La disputa teologica tra Giansenisti e Gesuiti

In conclusione, Papa Francesco analizza i rapporti di Pascal con il Giansenismo. Ricorda che Jaqueline, una delle sorelle, era entrata nella vita religiosa a Port Royal, “in una congregazione la cui teologia era molto influenzata da Cornelius Jansen”. E che Pascal era andato in ritiro nell’abbazia di Port Royal. Quando, nei mesi seguenti, una controversia importante, che opponeva i Gesuiti ai “Giansenisti”, si risvegliò alla Sorbona, sulla questione del rapporto tra la grazia di Dio e la natura umana, e il libero arbitrio, il filosofo, che pure non era un uomo di parte, fu incaricato dai Giansenisti di difenderli. Lo fece, tra il 1656 e il 57, pubblicando diciotto lettere, dette Provinciali. Il Papa commenta che alcune delle sue affermazioni, riguardanti ad esempio la predestinazione, tratte dalla teologia dell’ultimo Sant’Agostino, “non suonano giuste”.

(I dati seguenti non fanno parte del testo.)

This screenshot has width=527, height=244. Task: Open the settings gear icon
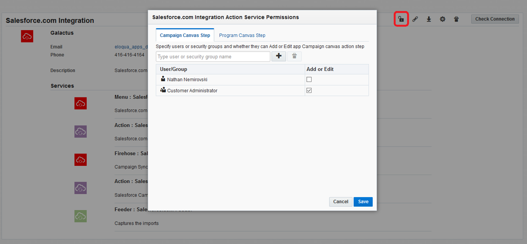tap(443, 19)
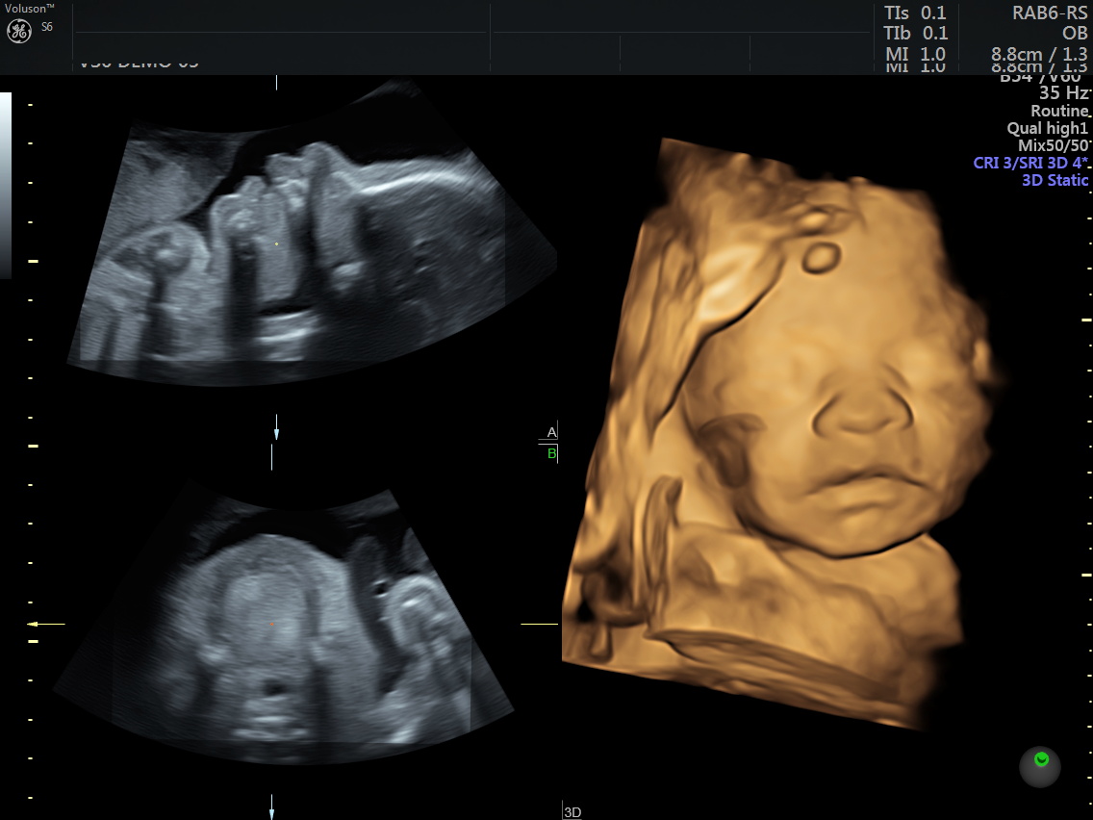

La giusta critica al pelagianesimo

Ma aggiunge che “come Sant’Agostino aveva voluto combattere nel V secolo i Pelagiani, i quali sostenevano che l’uomo può con le proprie forze e senza la grazia di Dio fare il bene ed essere salvato, Pascal ha creduto sinceramente di opporsi al pelagianesimo o al semi-pelagianesimo che riteneva di identificare nelle dottrine seguite dai Gesuiti molinisti” (dal nome del teologo Luis de Molina). “Facciamogli credito sulla franchezza e la sincerità delle sue intenzioni” è l’invito di Francesco. Che non vuole “riaprire la questione”, ma sottolinea “che ciò che vi è di giusta messa in guardia nelle posizioni di Pascal vale ancora per il nostro tempo: il ‘neo-pelagianesimo’, che vorrebbe far dipendere tutto ‘dallo sforzo umano incanalato attraverso norme e strutture ecclesiali’” ci intossica “con la presunzione di una salvezza guadagnata con le nostre forze”. E che è “perfettamente cattolica” l’ultima posizione di Pascal, prima della morte, riguardo alla grazia, “e in particolare al fatto che Dio ‘vuole che tutti gli uomini siano salvati e giungano alla conoscenza della verità’”.

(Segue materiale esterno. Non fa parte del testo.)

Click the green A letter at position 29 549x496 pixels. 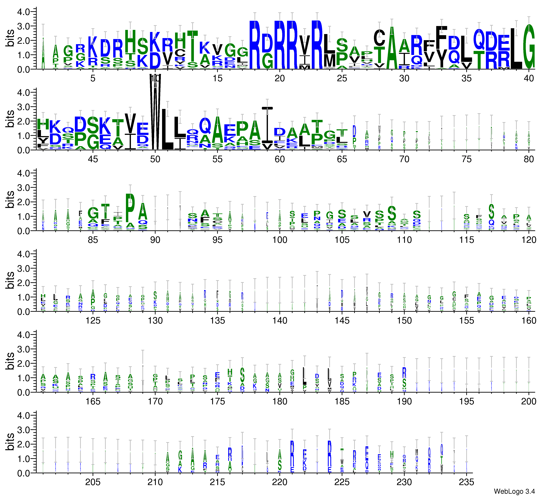(x=392, y=48)
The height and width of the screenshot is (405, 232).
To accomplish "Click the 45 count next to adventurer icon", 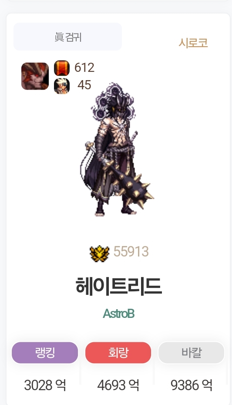I will [84, 85].
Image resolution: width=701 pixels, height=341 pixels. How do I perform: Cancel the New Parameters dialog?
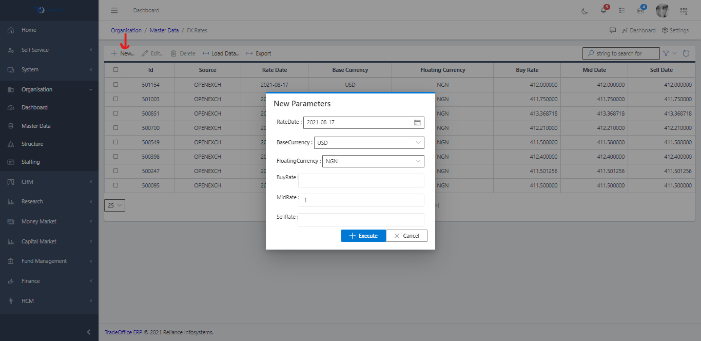tap(406, 236)
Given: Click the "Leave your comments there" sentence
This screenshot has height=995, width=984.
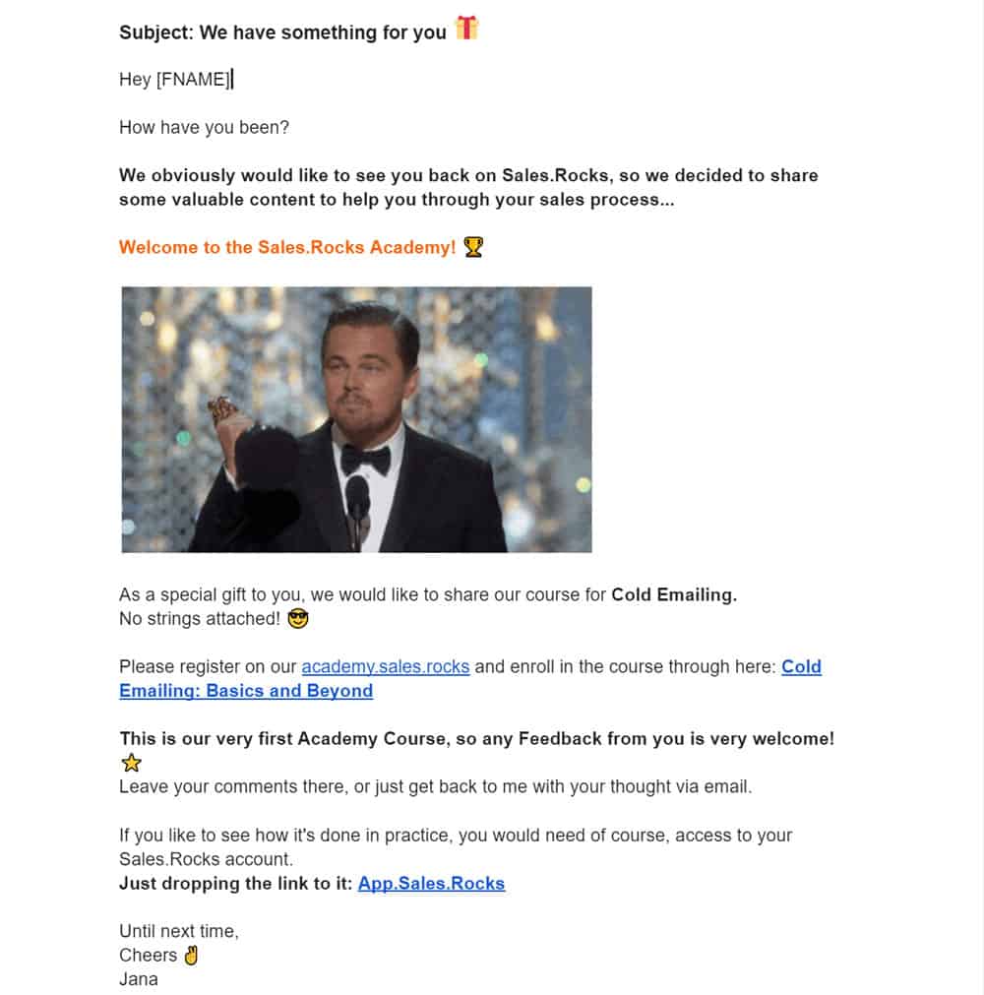Looking at the screenshot, I should coord(433,786).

Il desiderio di morire in compagnia dei poveri

Infine, quando compone la sua magnifica Preghiera per domandare a Dio il buon uso delle malattie, nel 1659, “Pascal è un uomo pacificato, che non si pone più nella controversia, e neppure nell’apologetica”. Sul punto di morte, scrive un suo biografo, “aveva un gran desiderio di morire in compagnia dei poveri”. Dopo aver ricevuto i Sacramenti, le sue ultime parole furono: “Che Dio non mi abbandoni mai”. L’augurio del Pontefice è che “la sua opera luminosa e gli esempi della sua vita, così profondamente battezzata in Gesù Cristo”, possa aiutarci “a percorrere sino alla fine il cammino della verità, della conversione e della carità”.